Bilionário compartilha avanço nas interfaces cérebro-computador e destaca promissor progresso na atividade cerebral do paciente
Na última segunda-feira (29), Elon Musk, fundador da Neuralink, revelou em suas redes sociais um marco histórico para a empresa: o bem-sucedido implante de um chip cerebral sem fio em um ser humano. O bilionário destacou que o paciente está em processo de recuperação positiva, apenas um dia após a cirurgia, e ressaltou que “a atividade cerebral está promissora” após o procedimento.
A identidade do receptor do implante cerebral permanece confidencial, e o anúncio de Musk representa um avanço significativo nas interfaces cérebro-computador (ICC). O visionário empreendedor acredita que, no futuro, a inserção cirúrgica de chips cerebrais será uma prática comum e rotineira.
A Neuralink iniciou seu primeiro teste clínico com pacientes humanos após obter aprovação da FDA, o órgão americano equivalente à Anvisa. A empresa concentrou-se em recrutar pessoas com quadriplegia devido a lesões na medula espinhal cervical ou esclerose lateral amiotrófica (ELA). O objetivo inicial do dispositivo é possibilitar que indivíduos controlem um cursor de computador ou teclado apenas com seus pensamentos.
Apesar de Musk não ter divulgado detalhes específicos sobre o procedimento ou o progresso do teste clínico, mencionou que os primeiros resultados indicam uma detecção promissora de impulsos cerebrais.
O que é a Neuralink?
A Neuralink, empresa fundada por Elon Musk, é especializada no desenvolvimento de interfaces cérebro-computador (ICC).
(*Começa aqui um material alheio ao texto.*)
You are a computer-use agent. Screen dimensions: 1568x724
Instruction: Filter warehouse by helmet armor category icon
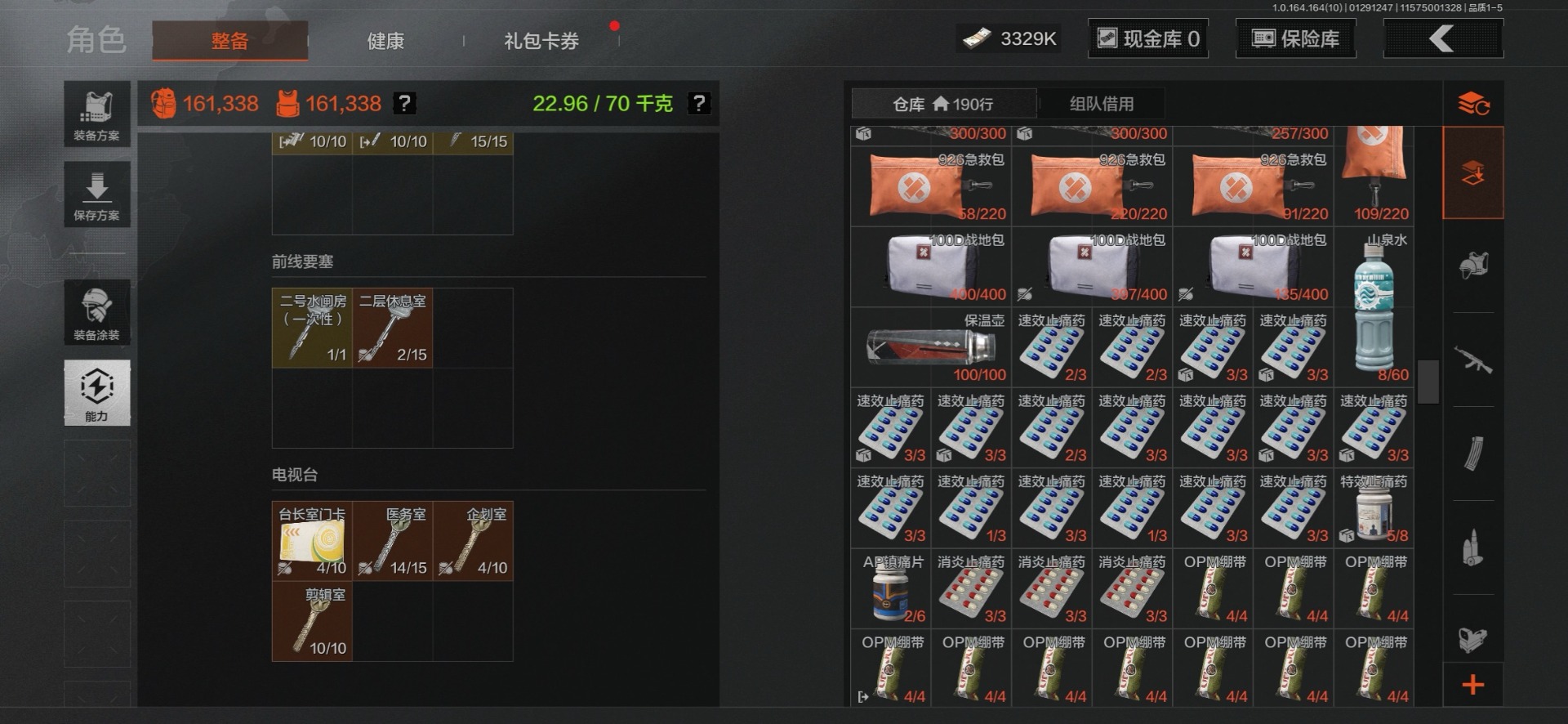coord(1473,266)
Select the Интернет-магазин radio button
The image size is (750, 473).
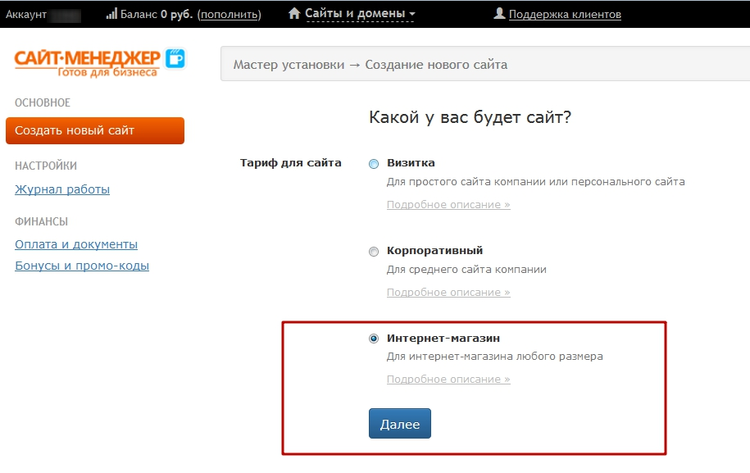(374, 339)
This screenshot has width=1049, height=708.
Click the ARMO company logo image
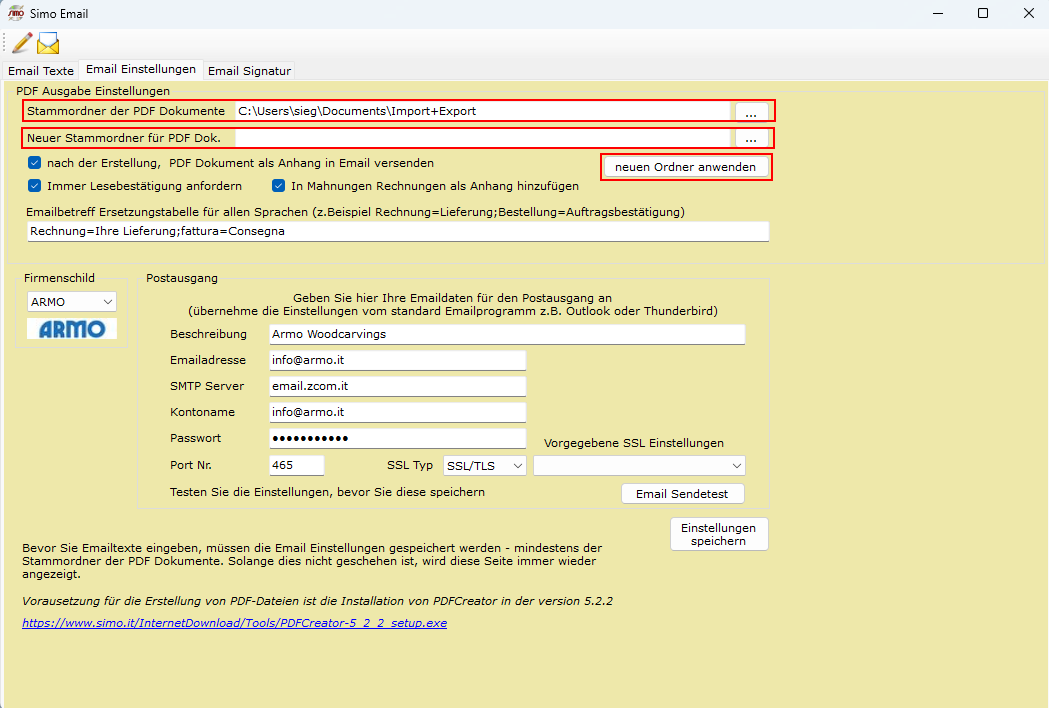(71, 329)
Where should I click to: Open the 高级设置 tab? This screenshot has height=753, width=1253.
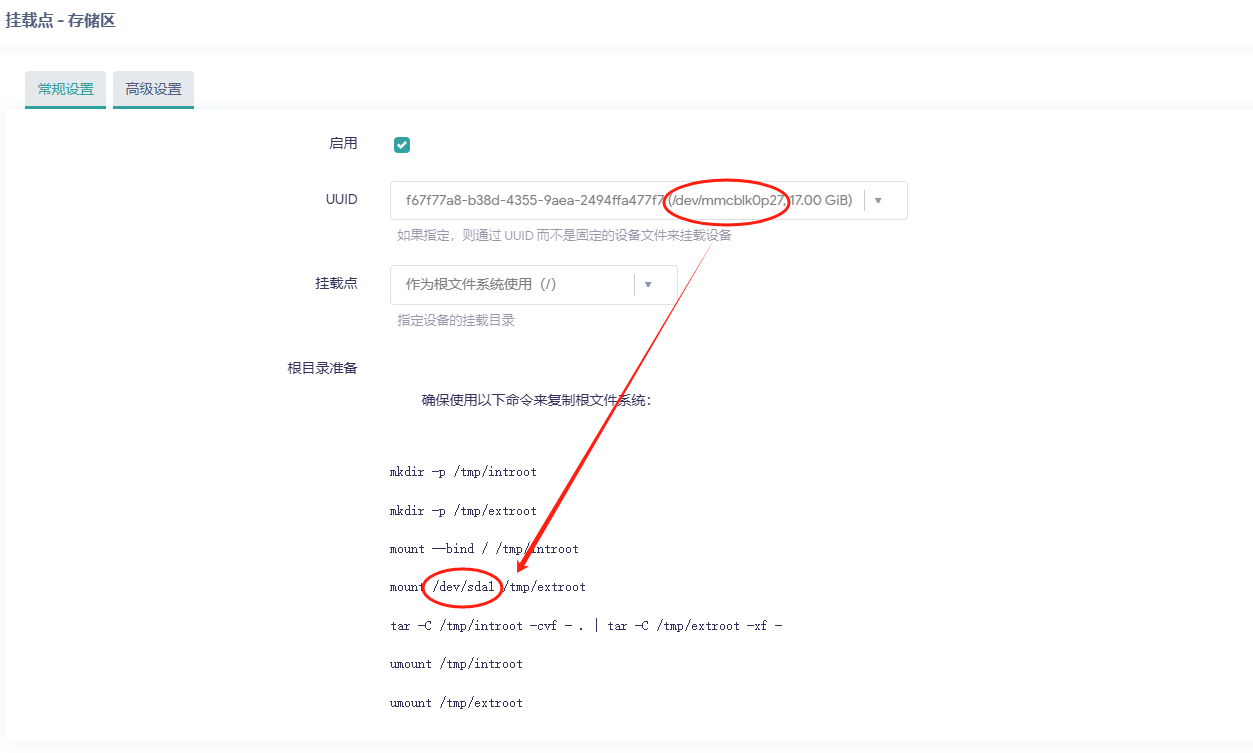point(152,89)
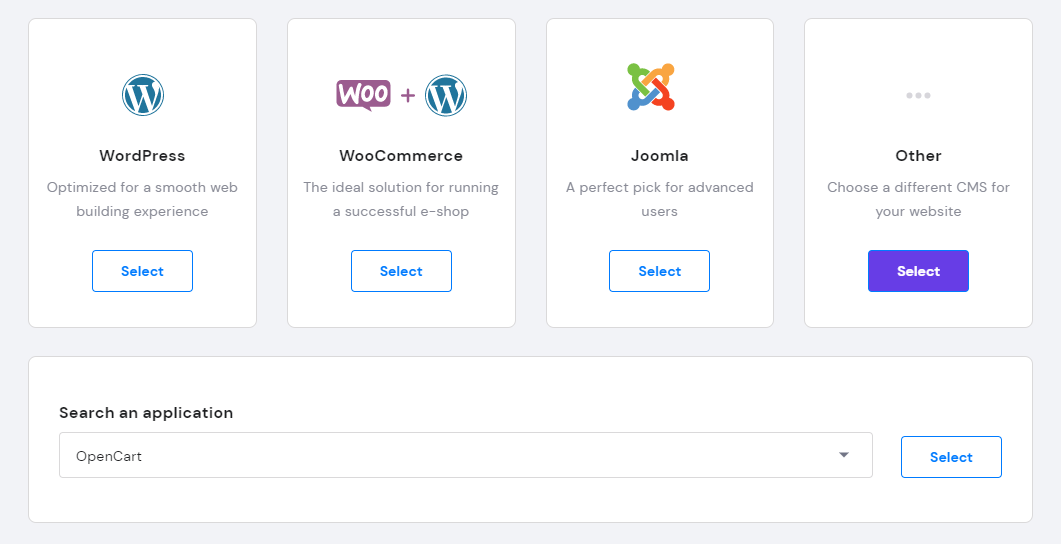
Task: Click the WooCommerce card heading
Action: pos(401,156)

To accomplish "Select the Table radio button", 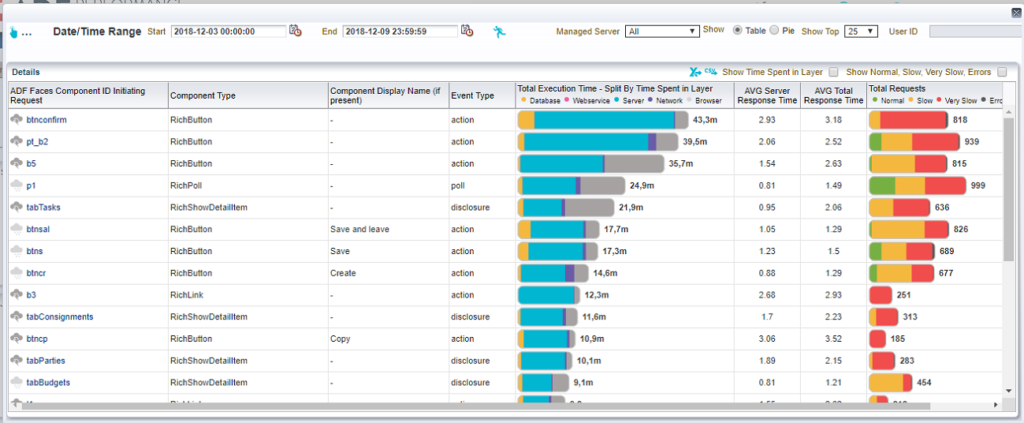I will 739,30.
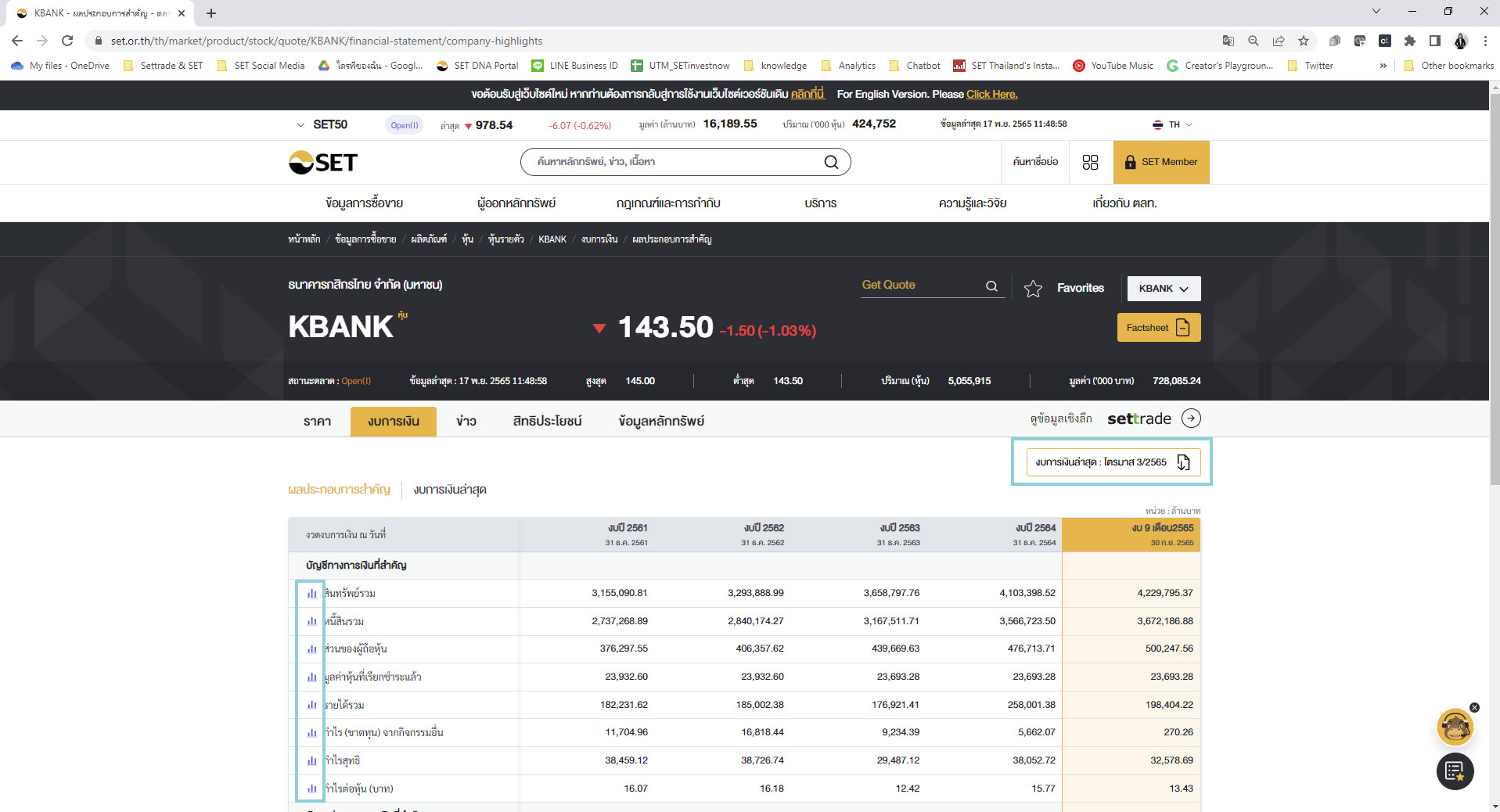Add KBANK to Favorites star icon
This screenshot has width=1500, height=812.
(1033, 289)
Seu principal produto, o chip cerebral, visa estabelecer uma conexão direta entre o cérebro humano e os computadores. Entre as funcionalidades prometidas estão o controle telepático de dispositivos como telefones e computadores, oferecendo esperança para pessoas que perderam a capacidade de usar seus membros devido a condições médicas.
O chip cerebral da Neuralink é alimentado por uma bateria sem fio e utiliza 64 fios flexíveis, que registram e transmitem sinais cerebrais sem fio para um aplicativo interpretar os movimentos pretendidos pelo usuário. Implantes desses componentes, mais finos que um fio de cabelo humano, são realizados em uma área específica do cérebro responsável pela intenção de movimento.
Embora o sucesso do implante do chip seja um feito significativo, é crucial observar que as ICCs ainda estão em estágios experimentais e envolvem cirurgias cerebrais invasivas, não estando disponíveis de forma generalizada. O procedimento tem o potencial de auxiliar pessoas com distúrbios neurológicos, representando avanços importantes na neurociência e na medicina.
A Neuralink, entretanto, enfrentou controvérsias recentes, incluindo relatos de testes que resultaram na morte de 1.500 animais, conforme apontado por uma reportagem da Reuters em dezembro de 2022. Atualmente, investigações sobre esses incidentes estão em andamento por parte das autoridades competentes.